Problem details:
For the data that follows, print the line with "Given: Expand panel with right triangle arrow", the line with "At what coordinates", and all lines between them, exactly as they stand. Omit pictures and add nothing.
═══ Given data ═══
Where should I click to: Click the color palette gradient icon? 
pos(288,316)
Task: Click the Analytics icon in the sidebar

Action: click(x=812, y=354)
═══
═══ Given data ═══
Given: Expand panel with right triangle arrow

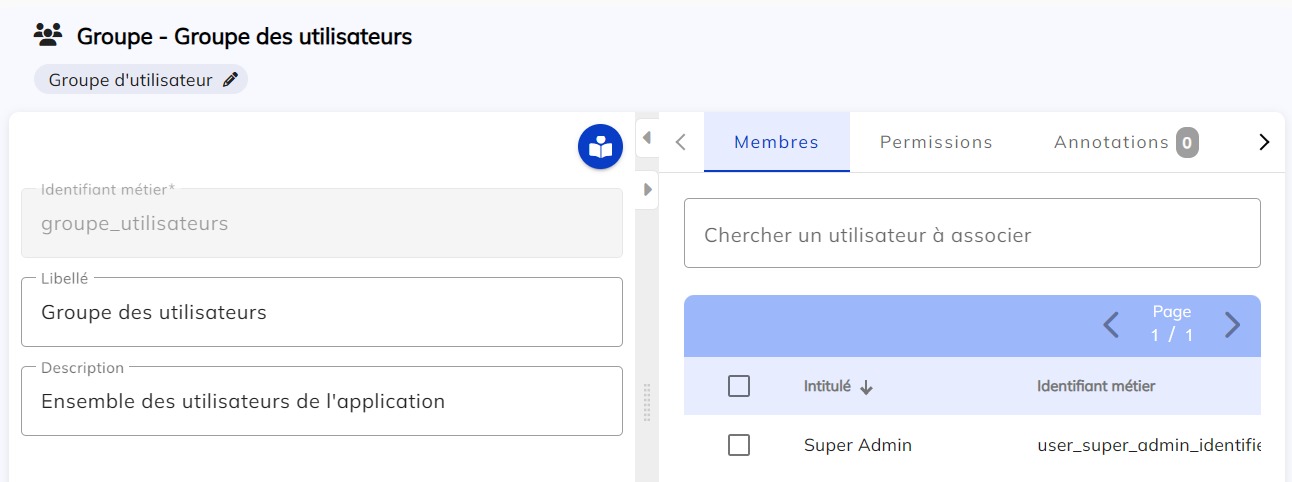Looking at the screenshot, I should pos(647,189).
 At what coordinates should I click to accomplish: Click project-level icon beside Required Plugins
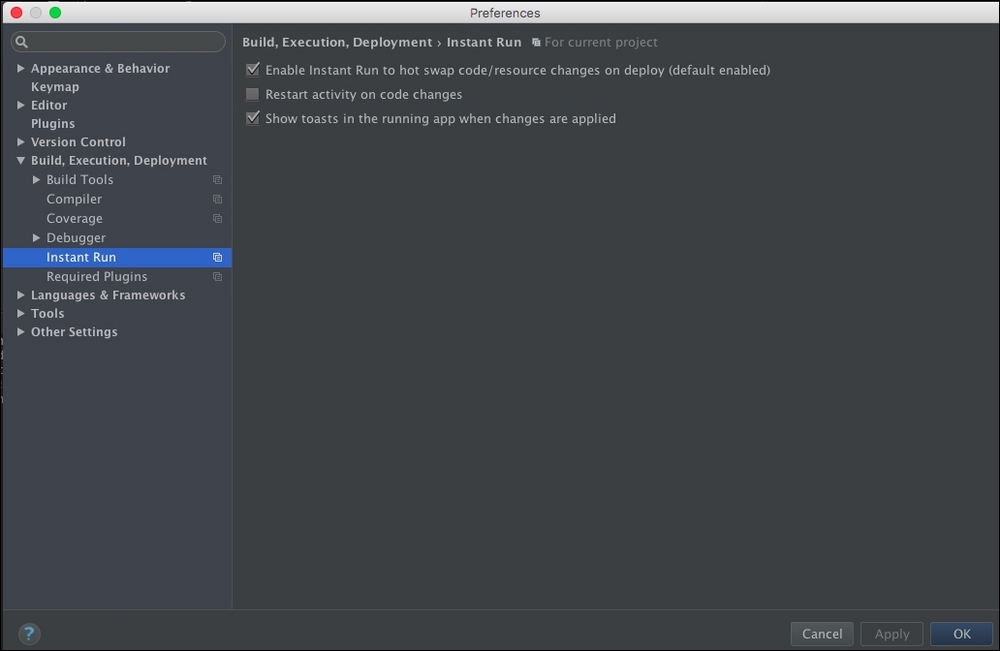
═══
Solution to the exercise:
Given: Expand panel with right triangle arrow

Looking at the screenshot, I should pos(647,189).
 At what coordinates should I click to accomplish: Click project-level icon beside Required Plugins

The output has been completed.